2. Prepare your pumpkin.

For this recipe, there's no need to scoop the precious meat out of a pumpkin. For one thing, it's hard to find a good pumpkin right in this season. And even if pumpkins were readily available, the process is much too time-consuming.

How convenient, then, that pumpkin should come in cans. Grab a can of pumpkin (not pumpkin pie filling!!) and combine it with just under equal parts flour. Mix it together, creating a lovely dough. If the dough feels too wet, add more flour. If the dough gets too dry, add a lightly-beaten egg.

Note that adding an egg means that you can't taste-test it anymore, so you'll have to skip the next step.

3. Flavor the dough.

Adding flour to dough means drastically cutting the sweetness of the pumpkin. To help bring out the flavor you're forced to smother, add lightly toasted cinnamon and nutmeg to the dough till you can just taste it. The cooking process will bring the flavors out more, we promise.

If you're like me, you also have a sweet-tooth, so feel free to add just a little dark brown sugar during this part of the process as well.

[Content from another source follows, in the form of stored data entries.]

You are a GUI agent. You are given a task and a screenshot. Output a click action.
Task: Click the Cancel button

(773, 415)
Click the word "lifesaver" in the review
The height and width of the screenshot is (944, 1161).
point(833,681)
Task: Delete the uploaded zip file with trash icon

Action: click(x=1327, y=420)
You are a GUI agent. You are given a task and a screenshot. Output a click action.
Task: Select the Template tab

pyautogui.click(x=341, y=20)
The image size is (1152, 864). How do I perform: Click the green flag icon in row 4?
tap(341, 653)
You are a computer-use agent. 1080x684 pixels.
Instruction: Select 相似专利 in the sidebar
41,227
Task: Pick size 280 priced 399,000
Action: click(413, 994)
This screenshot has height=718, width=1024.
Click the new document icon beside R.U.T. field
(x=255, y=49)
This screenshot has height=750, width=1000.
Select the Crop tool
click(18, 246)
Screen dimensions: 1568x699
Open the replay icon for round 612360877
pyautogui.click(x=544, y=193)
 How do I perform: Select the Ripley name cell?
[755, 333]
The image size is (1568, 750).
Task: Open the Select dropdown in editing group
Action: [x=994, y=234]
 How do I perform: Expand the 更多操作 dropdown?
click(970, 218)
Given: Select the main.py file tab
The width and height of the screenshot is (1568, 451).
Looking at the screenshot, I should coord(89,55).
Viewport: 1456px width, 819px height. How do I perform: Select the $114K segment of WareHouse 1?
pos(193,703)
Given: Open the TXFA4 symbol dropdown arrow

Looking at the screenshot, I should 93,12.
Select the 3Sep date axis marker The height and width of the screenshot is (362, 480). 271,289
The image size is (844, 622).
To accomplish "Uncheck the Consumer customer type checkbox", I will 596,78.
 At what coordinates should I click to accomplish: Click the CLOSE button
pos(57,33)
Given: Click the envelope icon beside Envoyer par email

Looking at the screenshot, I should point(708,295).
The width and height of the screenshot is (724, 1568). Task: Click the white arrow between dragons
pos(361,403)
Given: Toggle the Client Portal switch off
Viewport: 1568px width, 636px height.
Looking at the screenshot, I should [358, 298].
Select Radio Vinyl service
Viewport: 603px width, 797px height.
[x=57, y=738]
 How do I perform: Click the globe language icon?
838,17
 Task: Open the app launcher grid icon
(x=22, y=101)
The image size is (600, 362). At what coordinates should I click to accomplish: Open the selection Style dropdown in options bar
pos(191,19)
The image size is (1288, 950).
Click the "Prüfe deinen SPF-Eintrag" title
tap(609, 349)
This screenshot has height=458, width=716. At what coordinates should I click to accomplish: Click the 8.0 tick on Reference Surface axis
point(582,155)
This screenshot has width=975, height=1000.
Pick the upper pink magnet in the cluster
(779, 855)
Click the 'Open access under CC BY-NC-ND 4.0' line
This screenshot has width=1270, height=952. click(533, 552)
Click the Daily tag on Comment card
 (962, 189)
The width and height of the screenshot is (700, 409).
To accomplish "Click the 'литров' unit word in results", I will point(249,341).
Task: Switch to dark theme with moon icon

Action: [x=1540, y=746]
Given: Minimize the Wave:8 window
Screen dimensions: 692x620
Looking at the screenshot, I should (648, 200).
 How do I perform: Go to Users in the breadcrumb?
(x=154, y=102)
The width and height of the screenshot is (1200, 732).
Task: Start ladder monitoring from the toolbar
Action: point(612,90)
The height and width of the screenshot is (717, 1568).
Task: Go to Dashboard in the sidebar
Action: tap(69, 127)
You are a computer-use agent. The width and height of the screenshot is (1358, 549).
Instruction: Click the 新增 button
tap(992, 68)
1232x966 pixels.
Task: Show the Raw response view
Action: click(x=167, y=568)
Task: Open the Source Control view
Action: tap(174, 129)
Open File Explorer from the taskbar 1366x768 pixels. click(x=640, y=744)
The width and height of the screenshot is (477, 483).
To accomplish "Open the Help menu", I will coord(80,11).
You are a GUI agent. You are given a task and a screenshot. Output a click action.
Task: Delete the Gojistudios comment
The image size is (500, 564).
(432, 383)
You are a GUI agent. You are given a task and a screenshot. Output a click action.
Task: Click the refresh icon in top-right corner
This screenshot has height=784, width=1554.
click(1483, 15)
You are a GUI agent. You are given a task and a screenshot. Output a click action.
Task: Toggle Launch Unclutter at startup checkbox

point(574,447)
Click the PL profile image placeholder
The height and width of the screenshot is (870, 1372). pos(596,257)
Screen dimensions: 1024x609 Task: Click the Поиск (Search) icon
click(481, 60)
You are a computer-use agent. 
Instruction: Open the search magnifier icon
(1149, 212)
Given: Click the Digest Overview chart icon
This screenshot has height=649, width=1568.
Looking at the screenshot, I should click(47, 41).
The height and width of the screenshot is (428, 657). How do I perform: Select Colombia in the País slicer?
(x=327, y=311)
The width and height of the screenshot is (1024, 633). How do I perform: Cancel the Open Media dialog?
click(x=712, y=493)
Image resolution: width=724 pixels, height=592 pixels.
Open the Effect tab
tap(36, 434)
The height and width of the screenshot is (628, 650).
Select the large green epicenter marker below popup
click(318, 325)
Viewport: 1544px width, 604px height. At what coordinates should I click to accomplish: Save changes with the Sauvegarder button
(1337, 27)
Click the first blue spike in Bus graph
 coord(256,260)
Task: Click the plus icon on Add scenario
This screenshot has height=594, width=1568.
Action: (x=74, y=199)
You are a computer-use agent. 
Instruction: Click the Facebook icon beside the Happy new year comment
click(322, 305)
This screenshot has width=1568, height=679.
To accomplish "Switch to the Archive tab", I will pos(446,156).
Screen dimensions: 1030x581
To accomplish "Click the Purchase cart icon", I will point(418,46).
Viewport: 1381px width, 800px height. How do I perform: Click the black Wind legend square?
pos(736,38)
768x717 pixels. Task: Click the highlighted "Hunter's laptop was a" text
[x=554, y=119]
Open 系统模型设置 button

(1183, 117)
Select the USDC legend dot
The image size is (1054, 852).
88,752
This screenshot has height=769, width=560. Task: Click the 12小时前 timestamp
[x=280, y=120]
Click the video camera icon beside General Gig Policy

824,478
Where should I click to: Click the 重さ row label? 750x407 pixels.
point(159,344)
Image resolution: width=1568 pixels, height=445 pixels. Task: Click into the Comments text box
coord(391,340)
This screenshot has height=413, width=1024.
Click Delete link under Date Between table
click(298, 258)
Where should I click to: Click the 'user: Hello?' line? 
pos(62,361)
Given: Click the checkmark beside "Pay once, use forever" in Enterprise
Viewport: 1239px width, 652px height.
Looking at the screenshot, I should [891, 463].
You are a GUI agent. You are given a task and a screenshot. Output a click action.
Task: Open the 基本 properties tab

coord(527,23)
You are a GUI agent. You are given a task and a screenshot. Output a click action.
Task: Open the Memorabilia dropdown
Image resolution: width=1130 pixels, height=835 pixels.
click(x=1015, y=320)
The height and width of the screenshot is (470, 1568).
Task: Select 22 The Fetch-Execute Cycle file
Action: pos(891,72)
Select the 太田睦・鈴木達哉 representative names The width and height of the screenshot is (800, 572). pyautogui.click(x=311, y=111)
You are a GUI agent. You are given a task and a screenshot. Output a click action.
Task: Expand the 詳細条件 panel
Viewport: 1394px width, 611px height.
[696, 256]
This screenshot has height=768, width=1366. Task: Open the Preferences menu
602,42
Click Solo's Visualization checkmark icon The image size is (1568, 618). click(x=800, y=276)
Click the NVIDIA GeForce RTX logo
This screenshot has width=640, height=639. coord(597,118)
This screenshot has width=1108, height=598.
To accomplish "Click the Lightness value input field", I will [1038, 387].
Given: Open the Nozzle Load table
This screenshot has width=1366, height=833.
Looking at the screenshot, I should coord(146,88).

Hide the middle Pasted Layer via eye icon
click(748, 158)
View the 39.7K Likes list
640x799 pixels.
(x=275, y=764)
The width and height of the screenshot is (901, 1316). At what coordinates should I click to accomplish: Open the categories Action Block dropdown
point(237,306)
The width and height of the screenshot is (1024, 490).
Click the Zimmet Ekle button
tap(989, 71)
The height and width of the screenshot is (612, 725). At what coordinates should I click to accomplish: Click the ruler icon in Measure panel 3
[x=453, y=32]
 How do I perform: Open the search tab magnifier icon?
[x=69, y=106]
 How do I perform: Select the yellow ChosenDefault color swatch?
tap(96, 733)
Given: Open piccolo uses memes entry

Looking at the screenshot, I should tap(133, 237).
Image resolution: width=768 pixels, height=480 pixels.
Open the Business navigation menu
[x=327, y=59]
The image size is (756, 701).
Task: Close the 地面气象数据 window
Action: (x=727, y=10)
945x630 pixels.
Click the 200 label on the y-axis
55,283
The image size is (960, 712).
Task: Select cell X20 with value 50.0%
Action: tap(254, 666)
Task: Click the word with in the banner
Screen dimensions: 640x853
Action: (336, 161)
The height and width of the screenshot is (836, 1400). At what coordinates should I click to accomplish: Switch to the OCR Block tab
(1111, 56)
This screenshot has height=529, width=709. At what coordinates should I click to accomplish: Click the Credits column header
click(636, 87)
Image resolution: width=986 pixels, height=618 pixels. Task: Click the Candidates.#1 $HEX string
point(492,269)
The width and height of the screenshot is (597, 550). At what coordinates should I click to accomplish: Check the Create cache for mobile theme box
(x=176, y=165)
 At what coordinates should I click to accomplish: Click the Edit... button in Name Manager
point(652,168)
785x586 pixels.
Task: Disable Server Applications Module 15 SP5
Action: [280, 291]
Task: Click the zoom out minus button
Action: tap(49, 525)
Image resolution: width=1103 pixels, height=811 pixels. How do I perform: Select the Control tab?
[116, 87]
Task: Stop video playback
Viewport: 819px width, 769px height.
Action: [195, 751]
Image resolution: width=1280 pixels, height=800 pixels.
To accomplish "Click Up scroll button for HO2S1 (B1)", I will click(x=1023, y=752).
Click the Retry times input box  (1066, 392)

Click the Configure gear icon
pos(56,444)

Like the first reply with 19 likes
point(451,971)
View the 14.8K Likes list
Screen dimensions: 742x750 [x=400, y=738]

4. Roll into little dumplings.

I just love the phrase "little dumplings," don't you? Lucky for me that the only thing more fun than saying it is making it.

Break pieces from the dough and roll them into balls half-an-inch thick. From there, shape them into oblong pieces. If you're using the work, press your gnocchi against the back of the fork to create grooves in it. If you're not using a fork, press a well into the gnocchi with your thumb. This will help you catch the sauce.

5. Freeze until ready to cook.

Put them in your freezer until you're ready to boil them. When they're ready to be cooked, add them to simmering water and wait until they float to the surface. They're ready at that point.

6. Sauce ideas.

A. If you want to give them a little more love, cook butter in a pan over medium-low heat until the butter starts to brown, approximately three-to-five minutes. When it browns, add six pieces of chopped, fresh sage, a chopped clove of garlic, and cooked gnocchi. Serve.

B. If you're exhausted from making the gnocchi, open a can of alfredo sauce and pour it over the cooked noodles. Tada! That works too!